Only few data until are available in literature on the relationship between measures of macrostructural and microstructural WM damage and cerebrospinal fluid (CSF) Aβ levels in AD. Kalheim and colleagues reported a remarkable extent of WM microstructural damage in patients with mild cognitive impairment who showed pathological CSF levels of Aβ_1–42 [17]. Additionally, a paper by Dean III et al. [18] has contributed in clarifying the relationship between amyloid pathology and myelin alteration in preclinical AD. Measuring whole-brain longitudinal and transverse relaxation times and the myelin water fraction (MWF), a significantly negative association was observed between MWF and CSF Aβ levels [18]. Concerning inherited forms of AD, Lee and colleagues reported a correlation between WMHs and CSF Aβ levels [19]. To better understand the relationship between WMHs and amyloid pathology, it was investigated how CSF Aβ levels interact with measures of macrostructural and microstructural WM damage [20]. A group of patients with cognitive decline was recruited, classifying them as Aβ(+) and Aβ(–) based on their CSF Aβ levels. It was demonstrated that, even accounting for the ageing effect, CSF Aβ levels are the best predictor for the accumulation of WMHs: the lower the CSF Aβ levels, the higher the total WMHs (Fig. 1A). Consistently, Aβ(+) patients showed significantly higher WM lesion load when compared with Aβ(–) patients. Moreover, no significant difference in WM lesion load was observed when stratifying patients with AD for disease duration or global cognition.
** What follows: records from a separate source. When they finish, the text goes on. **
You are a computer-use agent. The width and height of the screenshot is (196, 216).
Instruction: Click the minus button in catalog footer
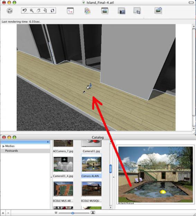point(8,213)
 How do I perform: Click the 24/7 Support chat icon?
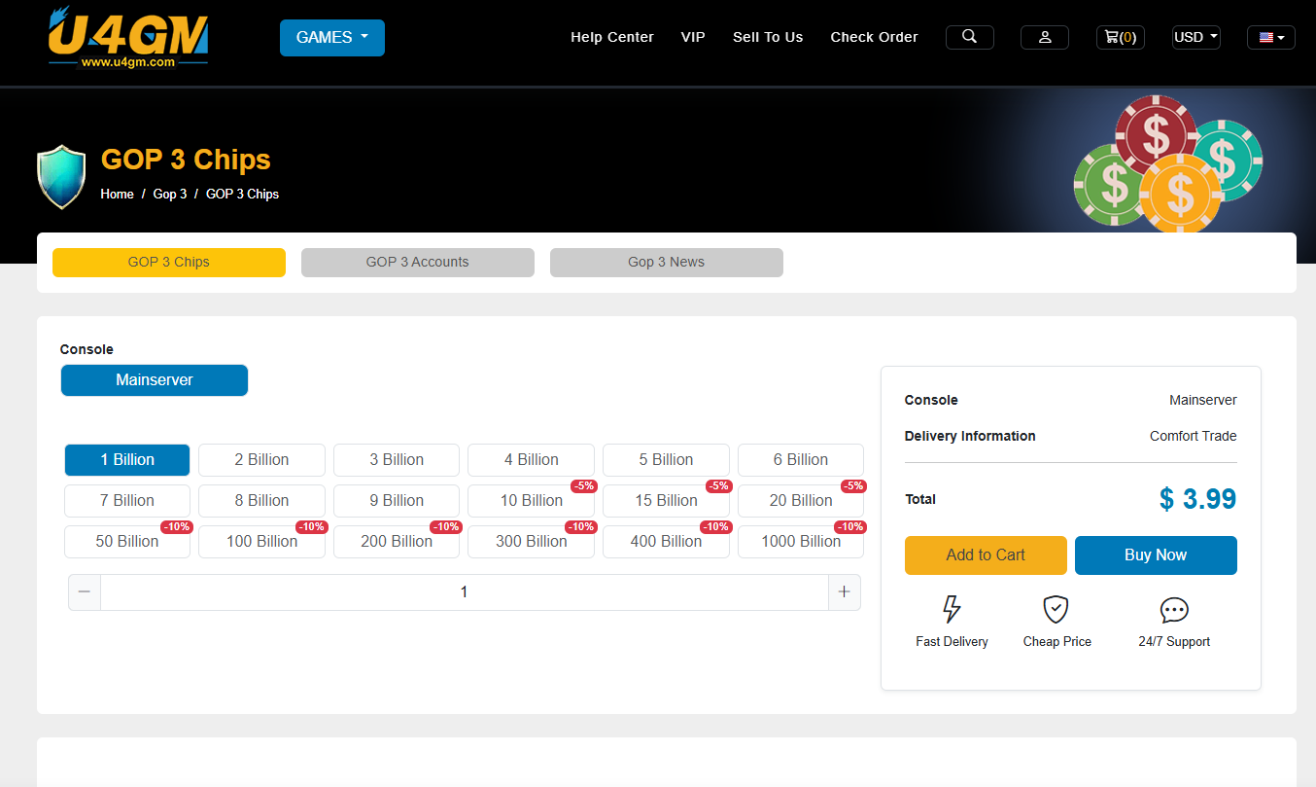click(1174, 611)
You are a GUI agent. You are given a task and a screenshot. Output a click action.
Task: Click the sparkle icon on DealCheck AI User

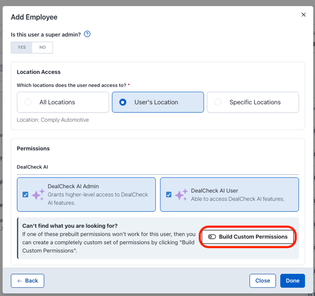point(181,194)
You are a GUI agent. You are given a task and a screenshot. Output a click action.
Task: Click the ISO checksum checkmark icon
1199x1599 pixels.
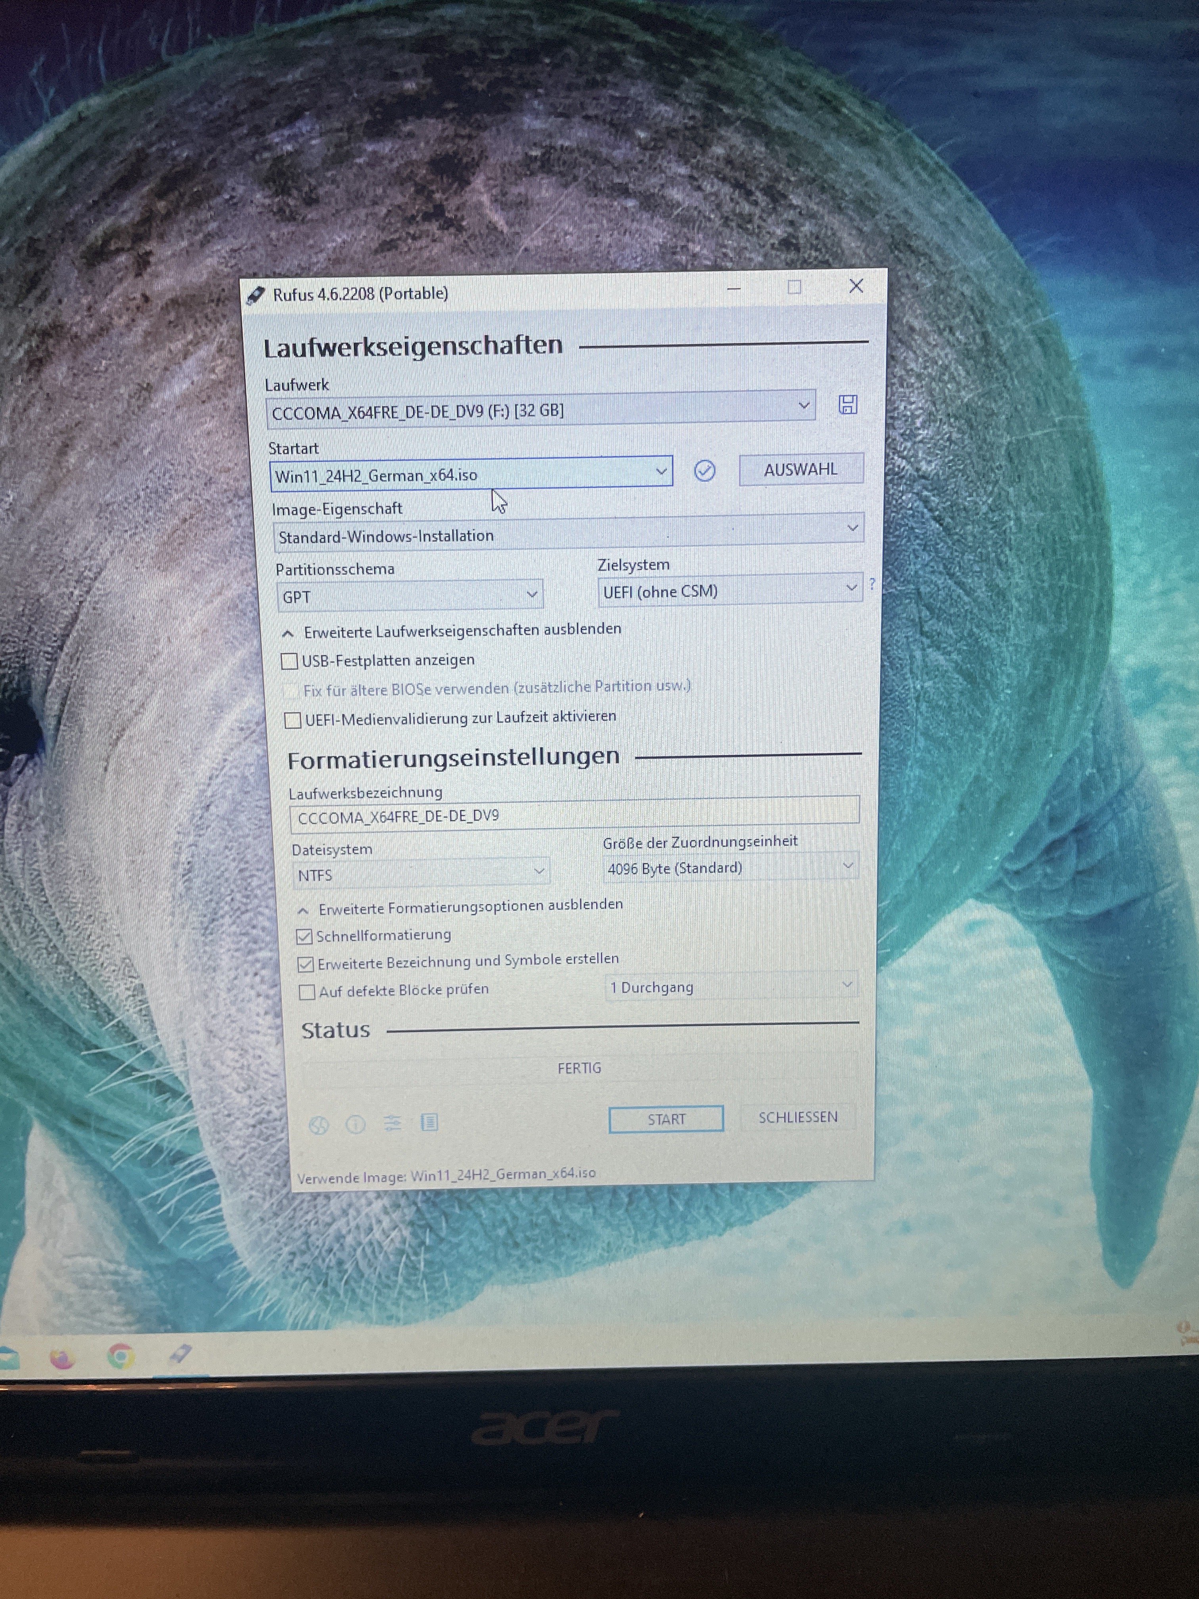(705, 471)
Against this background, it can be argued that WMHs are likely to occur at an early pathophysiological stage of AD. In this picture, these findings suggest that CSF Aβ reduction might be associated with the occurrence of WM metabolic damage due to Aβ deposition, possibly caused by impairment of pathways implicated in myelination and myelin repairing processes [21, 22].

Fig. 1

A) Linear regression of total white matter (WM) lesion load in function of CSF amyloid-β (Aβ) levels in both AD and non-AD patients. Scattered line shows CSF Aβ threshold for AD diagnosis, which was set at the value of 600 pg/ml (adapted from Pietroboni et al., 2018 [20]). B) Comparison of CSF Aβ levels in MS patients stratified according to Expanded Disability Status Scale (EDSS) score (<3 or ≥3) at 5-year follow-up. Threshold was set at the value of 813 pg/ml. C) Multiple regression analysis of EDSS score at 5-year follow-up in function of CSF Aβ levels (B and C adapted from Pietroboni et al., 2019 [26]). D) Comparison of CSF Aβ levels in MS active patients according to their normal-appearing white matter (NAWM) amyloid tracer mean standard uptake value (SUV) (adapted from Pietroboni et al., 2019 [37]).
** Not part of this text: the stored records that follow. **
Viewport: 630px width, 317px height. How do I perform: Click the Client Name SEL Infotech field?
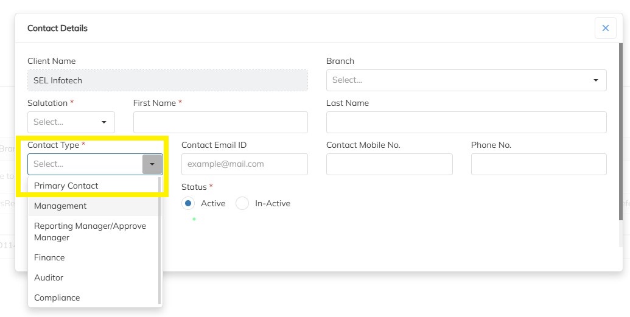click(x=167, y=80)
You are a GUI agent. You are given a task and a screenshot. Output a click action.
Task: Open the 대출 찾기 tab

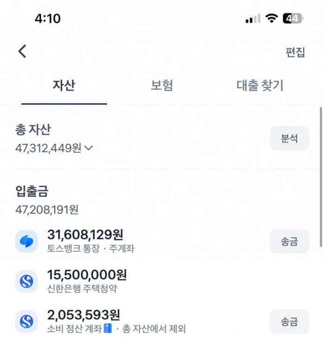point(260,86)
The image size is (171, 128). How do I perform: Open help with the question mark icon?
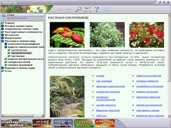coord(97,9)
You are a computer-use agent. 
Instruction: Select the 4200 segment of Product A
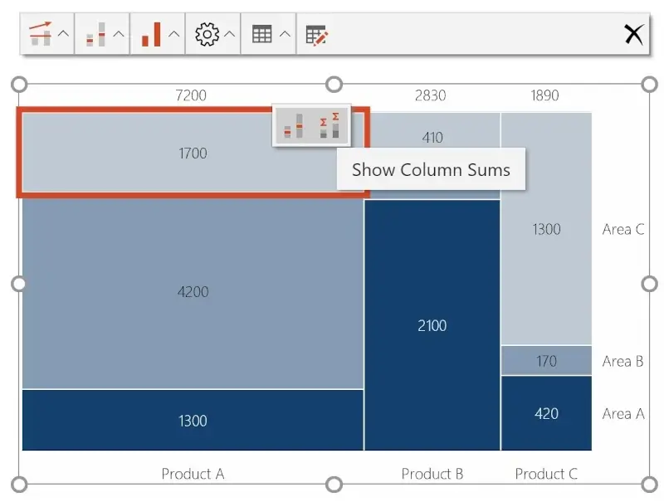coord(193,292)
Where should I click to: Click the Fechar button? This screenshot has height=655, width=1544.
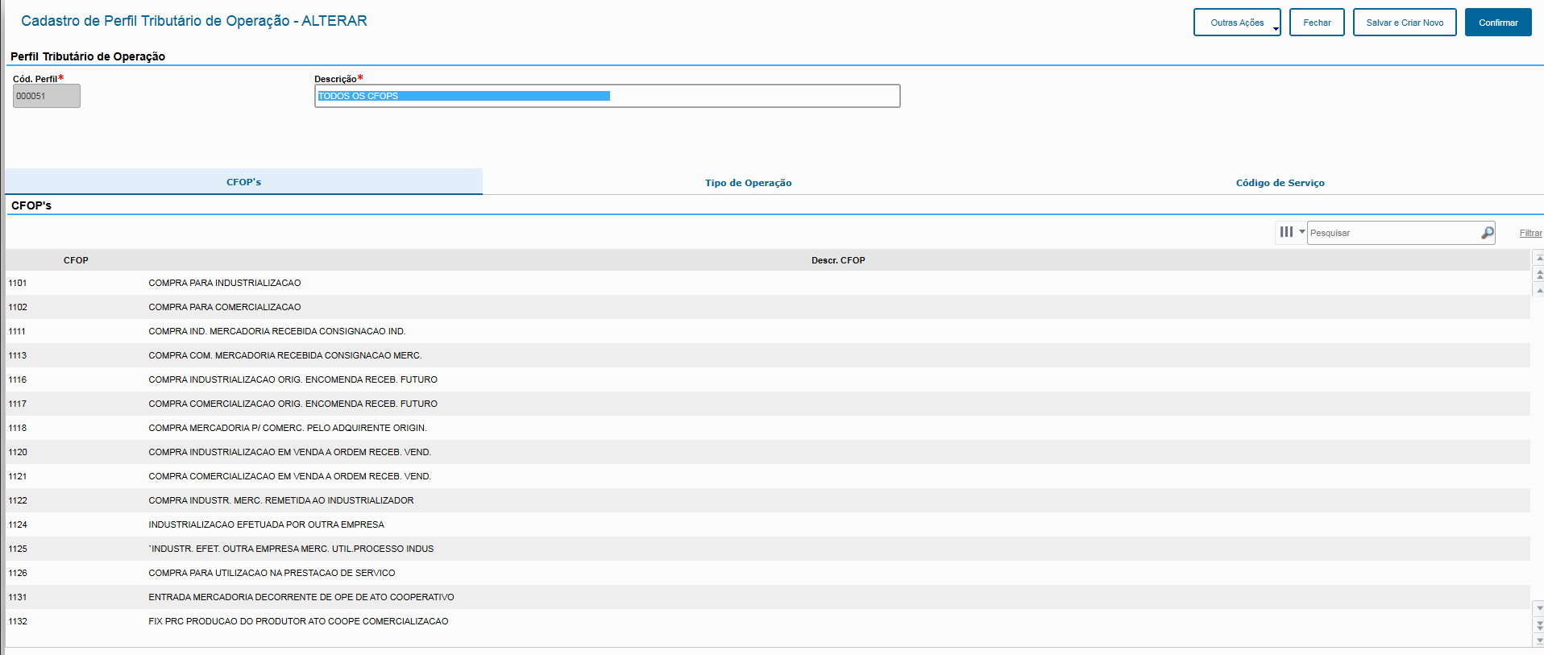click(1317, 23)
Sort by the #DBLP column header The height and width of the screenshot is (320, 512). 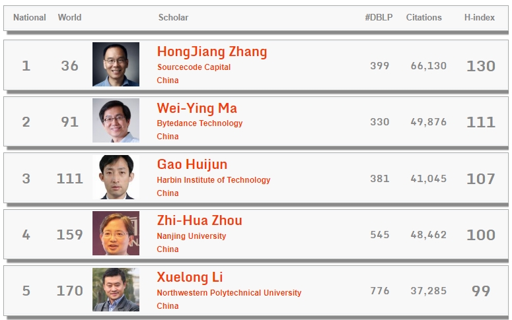point(379,18)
In conclusion, all these studies suggest that WM lesions and their microstructural substrate represent a crucial feature of AD, independent of vascular risk factors and disease stage.

ROLE OF AMYLOID-β IN MS

When taking into account the hypothesis of neurodegeneration as a major contributor to MS disability, Aβ_1–42 has recently become an interesting candidate for its putative role in this process. AβPP has been detected in MS plaques with a higher AβPP immunoreactivity in actively demyelinating than in chronic lesions, thus indicating a modification of AβPP metabolism across disease stages [23]. Moreover, AβPP was found upregulated in both acute and chronic MS lesions and has been regarded as a sensitive marker of axonal damage [24]. Reduced CSF Aβ levels have already been reported in MS patients [22, 25], although the interpretation of these findings remains controversial. A recent study in a relatively small group of MS patients revealed that lower baseline levels of CSF Aβ are predictive of a more severe disease progression over 3-year clinical follow-up [22]. Following this preliminary study, a larger cohort of MS patients with a longer follow-up was recruited, classifying them as those Aβ_low and those Aβ_high based on their CSF Aβ levels. With respect to the clinical outcome, the Aβ_low status was associated with a higher risk of disease progression [26] (Fig. 1B, C). As a confirmation of this, CSF Aβ levels came out as a predictor of clinical disability.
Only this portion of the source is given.